[Stored data entries]
● ● ●
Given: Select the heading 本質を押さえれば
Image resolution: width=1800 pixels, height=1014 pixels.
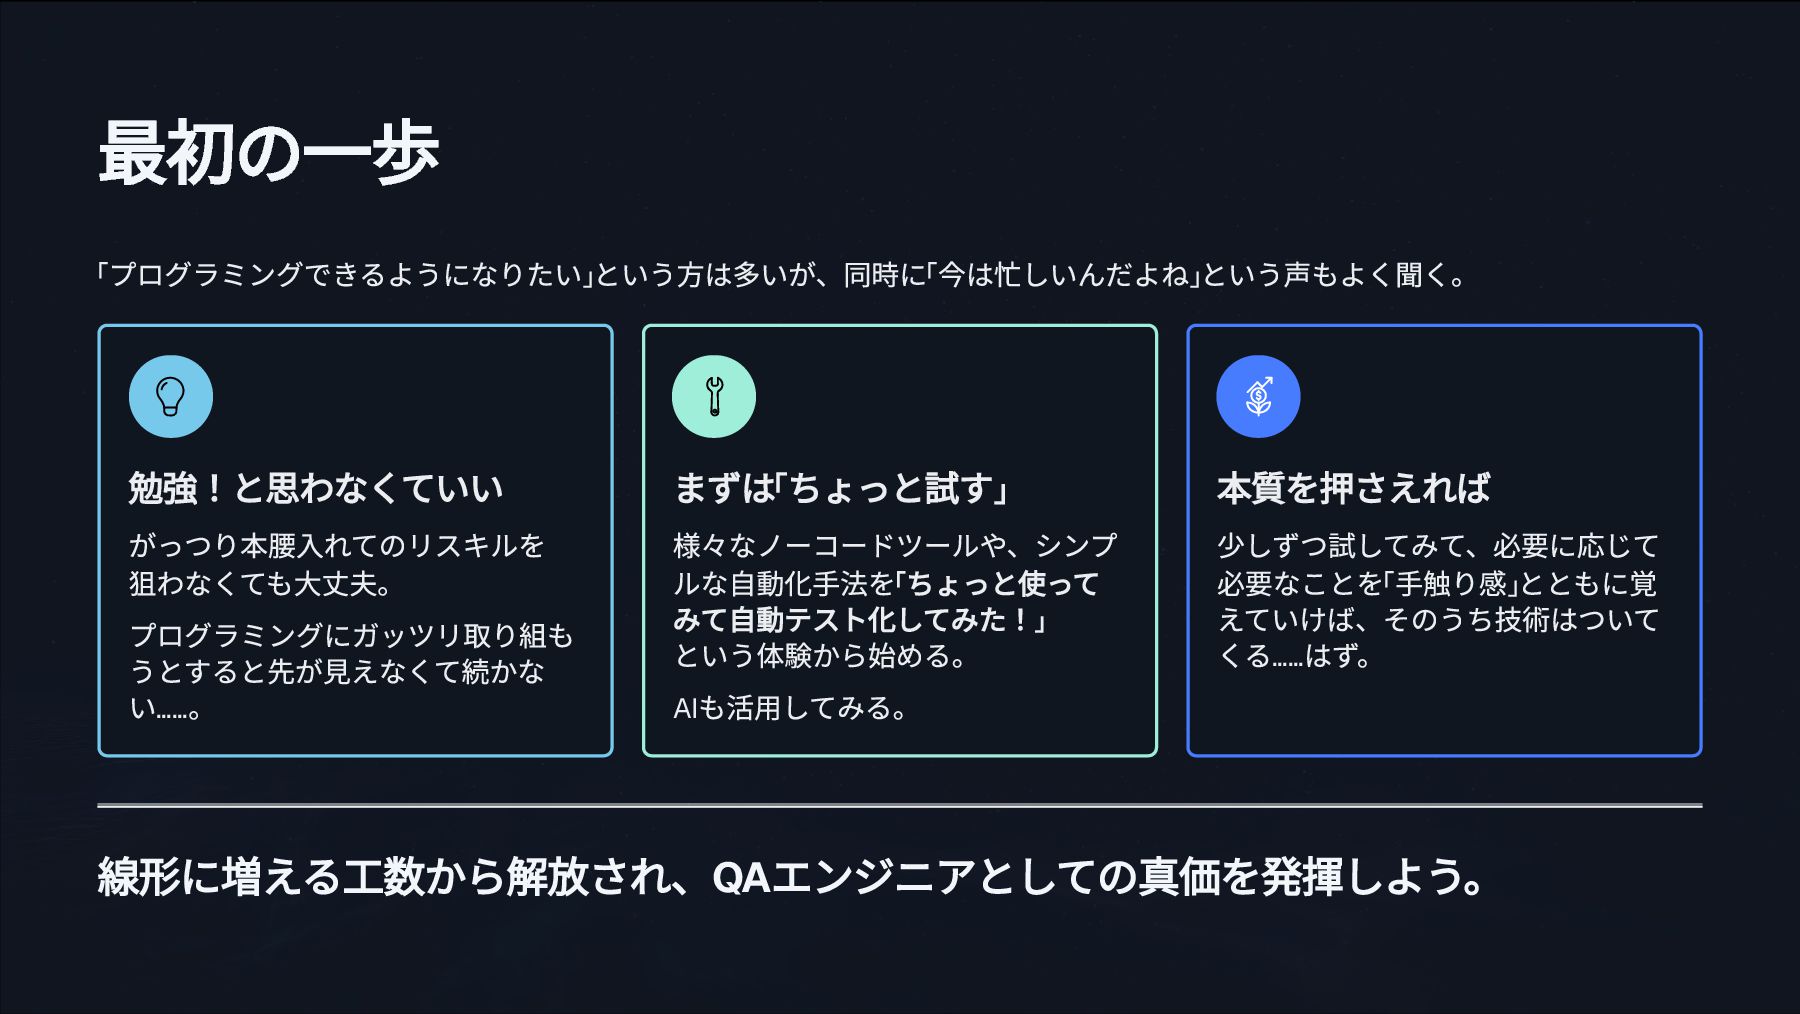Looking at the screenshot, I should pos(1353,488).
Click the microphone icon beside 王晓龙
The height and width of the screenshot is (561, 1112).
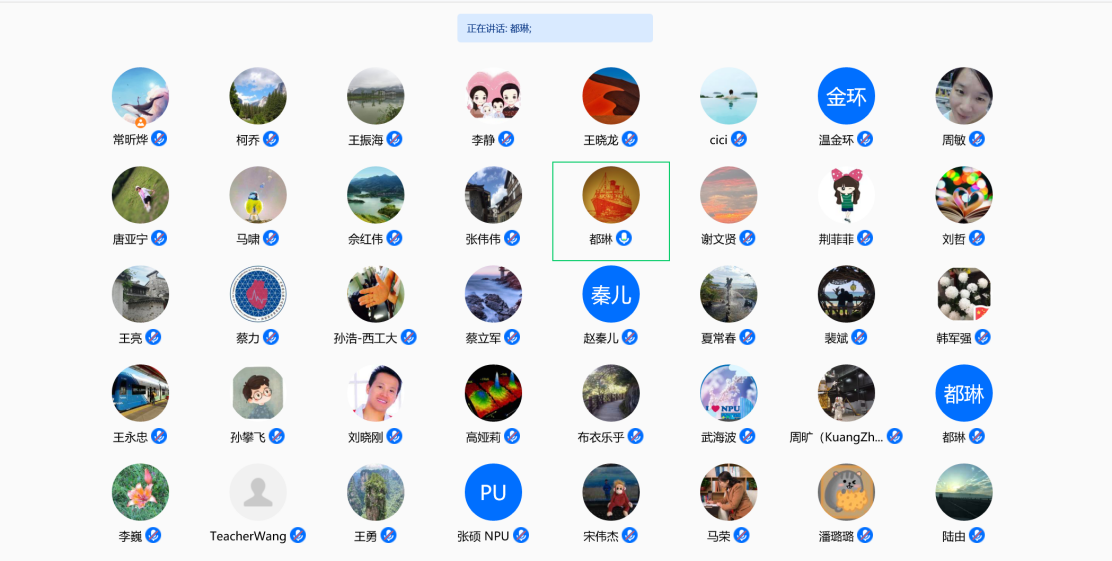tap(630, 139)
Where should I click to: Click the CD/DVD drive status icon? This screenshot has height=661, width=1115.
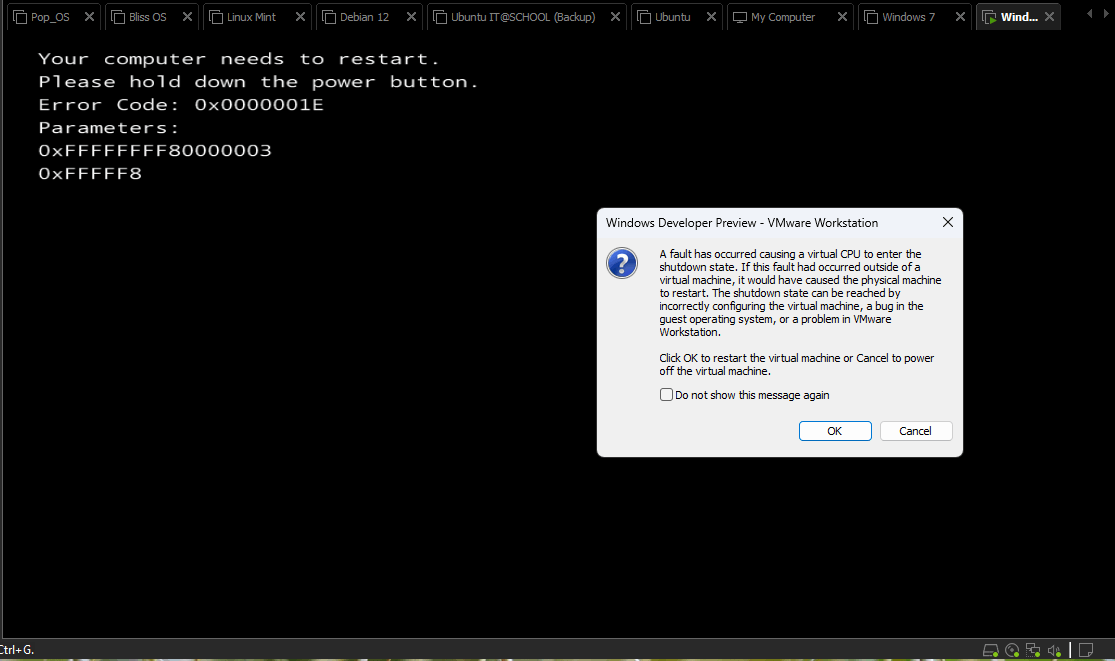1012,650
● ● ●
Task to complete: Starting from the line containing "The height and", repeat each line exactly through the end of the entries, including the last, while leaving pictures out.

Worked solution:
The height and width of the screenshot is (561, 1112).
tap(630, 139)
Where should I click to: Click the CD/DVD drive status icon? This screenshot has height=661, width=1115.
1012,650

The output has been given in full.